The way the dancers responded to the music wasn’t at first obvious, which is likely because of Cunningham’s distinctive style. He didn’t believe that dance was dependent on music, and sometimes didn’t add music to his pieces until days before a performance. When there’s more than one person on the stage, they never follow the music the same way, most of the time doing different steps. In fact, the dance varies depending on what seat you’re in.
The second performance was entitled “Quartet.” It opened with an older man, Robert Swinston, dancing alone. The music in this piece, David Tudor’s “Sextet for Seven,” bore an odd resemblance to whale sounds that some people listen to in the hopes of being lulled to sleep.

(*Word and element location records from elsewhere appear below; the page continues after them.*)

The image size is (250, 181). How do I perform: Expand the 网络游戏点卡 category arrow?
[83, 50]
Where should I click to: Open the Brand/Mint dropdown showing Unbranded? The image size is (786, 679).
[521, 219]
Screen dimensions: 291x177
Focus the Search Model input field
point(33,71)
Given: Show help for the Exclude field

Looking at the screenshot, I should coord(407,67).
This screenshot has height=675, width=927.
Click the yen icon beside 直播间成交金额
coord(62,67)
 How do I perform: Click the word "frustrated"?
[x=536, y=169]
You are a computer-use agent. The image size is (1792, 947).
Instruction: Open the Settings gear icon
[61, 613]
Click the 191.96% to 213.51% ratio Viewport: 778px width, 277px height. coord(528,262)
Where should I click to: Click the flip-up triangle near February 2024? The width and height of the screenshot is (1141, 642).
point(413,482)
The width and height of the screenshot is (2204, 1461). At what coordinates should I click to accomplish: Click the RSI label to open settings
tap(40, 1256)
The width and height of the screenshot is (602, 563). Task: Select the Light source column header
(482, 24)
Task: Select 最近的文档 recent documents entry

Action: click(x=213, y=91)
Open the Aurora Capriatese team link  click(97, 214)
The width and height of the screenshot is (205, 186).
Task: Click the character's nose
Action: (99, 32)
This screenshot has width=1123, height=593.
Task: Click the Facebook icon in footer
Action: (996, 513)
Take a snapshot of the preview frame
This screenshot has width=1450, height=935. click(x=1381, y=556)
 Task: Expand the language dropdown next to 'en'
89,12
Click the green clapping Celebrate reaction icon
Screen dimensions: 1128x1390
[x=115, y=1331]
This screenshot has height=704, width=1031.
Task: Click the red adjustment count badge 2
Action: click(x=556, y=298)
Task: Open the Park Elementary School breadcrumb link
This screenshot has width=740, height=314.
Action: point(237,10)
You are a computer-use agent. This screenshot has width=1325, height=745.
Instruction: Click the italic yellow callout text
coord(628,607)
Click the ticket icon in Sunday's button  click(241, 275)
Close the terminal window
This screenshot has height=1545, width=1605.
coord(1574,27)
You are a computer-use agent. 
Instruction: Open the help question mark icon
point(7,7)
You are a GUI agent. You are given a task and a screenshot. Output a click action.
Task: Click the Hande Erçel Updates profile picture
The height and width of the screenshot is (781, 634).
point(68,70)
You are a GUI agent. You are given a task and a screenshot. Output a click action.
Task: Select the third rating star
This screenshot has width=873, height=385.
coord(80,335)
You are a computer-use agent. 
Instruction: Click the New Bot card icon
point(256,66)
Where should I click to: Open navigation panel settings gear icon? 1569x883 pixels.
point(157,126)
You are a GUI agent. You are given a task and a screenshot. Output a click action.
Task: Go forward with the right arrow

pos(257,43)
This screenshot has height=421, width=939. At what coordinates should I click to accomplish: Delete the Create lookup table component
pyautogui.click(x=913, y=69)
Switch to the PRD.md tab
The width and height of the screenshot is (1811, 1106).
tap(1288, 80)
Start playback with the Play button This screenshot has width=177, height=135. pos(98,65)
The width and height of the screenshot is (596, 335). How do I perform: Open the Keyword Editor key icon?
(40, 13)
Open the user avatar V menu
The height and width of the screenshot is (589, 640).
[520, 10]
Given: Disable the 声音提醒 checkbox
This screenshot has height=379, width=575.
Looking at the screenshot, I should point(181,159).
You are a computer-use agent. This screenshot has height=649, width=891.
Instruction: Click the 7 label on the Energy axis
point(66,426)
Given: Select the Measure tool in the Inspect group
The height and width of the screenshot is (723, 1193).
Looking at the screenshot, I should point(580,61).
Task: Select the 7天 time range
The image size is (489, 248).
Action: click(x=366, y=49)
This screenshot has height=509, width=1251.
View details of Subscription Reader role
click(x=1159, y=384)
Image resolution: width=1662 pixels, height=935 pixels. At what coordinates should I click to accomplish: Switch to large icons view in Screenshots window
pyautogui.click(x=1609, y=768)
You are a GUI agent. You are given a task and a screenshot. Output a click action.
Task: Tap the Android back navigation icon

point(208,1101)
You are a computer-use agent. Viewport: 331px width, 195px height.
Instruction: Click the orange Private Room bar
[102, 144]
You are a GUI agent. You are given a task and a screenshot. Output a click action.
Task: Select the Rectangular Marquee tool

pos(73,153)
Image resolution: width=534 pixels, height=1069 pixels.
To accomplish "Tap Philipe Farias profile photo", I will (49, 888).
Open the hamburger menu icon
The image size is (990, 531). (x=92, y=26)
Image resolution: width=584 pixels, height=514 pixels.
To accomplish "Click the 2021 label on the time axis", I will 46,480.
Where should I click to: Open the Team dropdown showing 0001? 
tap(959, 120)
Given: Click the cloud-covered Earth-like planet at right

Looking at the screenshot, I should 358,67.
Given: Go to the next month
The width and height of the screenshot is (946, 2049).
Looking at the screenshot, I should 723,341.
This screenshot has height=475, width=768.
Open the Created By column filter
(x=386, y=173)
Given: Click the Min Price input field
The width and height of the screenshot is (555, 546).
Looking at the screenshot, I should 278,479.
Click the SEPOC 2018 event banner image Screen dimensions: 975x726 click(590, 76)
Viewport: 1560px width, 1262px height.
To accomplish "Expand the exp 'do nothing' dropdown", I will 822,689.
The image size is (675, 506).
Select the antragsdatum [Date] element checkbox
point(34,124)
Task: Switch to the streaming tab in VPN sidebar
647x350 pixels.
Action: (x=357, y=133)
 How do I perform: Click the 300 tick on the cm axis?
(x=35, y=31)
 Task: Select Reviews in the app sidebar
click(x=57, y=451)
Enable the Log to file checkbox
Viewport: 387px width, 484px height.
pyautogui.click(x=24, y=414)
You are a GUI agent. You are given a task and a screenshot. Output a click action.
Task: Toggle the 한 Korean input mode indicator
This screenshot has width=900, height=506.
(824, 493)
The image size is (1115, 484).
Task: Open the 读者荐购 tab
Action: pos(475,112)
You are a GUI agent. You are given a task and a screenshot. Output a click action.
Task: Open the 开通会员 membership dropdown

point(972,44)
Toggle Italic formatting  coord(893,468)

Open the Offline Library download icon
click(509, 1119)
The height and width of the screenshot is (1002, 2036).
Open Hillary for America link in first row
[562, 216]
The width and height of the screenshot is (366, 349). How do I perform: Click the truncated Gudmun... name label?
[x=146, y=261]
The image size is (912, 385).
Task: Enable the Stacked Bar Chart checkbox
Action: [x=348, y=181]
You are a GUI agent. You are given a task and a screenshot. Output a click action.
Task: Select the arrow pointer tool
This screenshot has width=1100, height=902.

This performance features a man who appears to be hovering in the background. Throughout each graceful and sweeping movement he makes, it seems as though he’s on the outside looking in. At one point, he even starts mirroring one of the female dancers wearing all red, but it’s as if she doesn’t even know he’s there. When the man moves forward, it’s as if he’s hitting a wall and can’t break into the world of the other dancers.
The third piece, “Antic Meet,” has not been performed since 1969. The music, John Cage’s “Concert for Piano and Orchestra,” started before the curtains opened; “Antic Meet” was the only piece that was performed with live music. The dancers wore all black unitards, which contrasted sharply with the white stage. This was the only performance containing that kind of conformity, where the dancers were all dressed the same.
This particular performance is all about physical humor, and Time Out New York quotes Cunningham once comparing it to “a series of vaudeville scenes.” The opening section of the dance focuses on one of the female dancers, Andrea Weber. Her small but expressive movements in this opening scene set the tone for the rest of the dance.
The role of the main male dancer was originally played by Cunningham himself. That put a lot of pressure on the two men who alternated this part at the Joyce, Rashaun Mitchell and Dylan Crossman.
The night I attended the performance, Mitchell was dancing, and he delivered a performance that completely embodied the spirit of “Antic Meet.” Mitchell threw himself completely into every movement he made and expressed himself brilliantly.
All three pieces encapsulated Cunningham’s constant vision; no two performances are ever the same for the viewer and no stage space goes to waste.
His is a style that is not easily mimicked.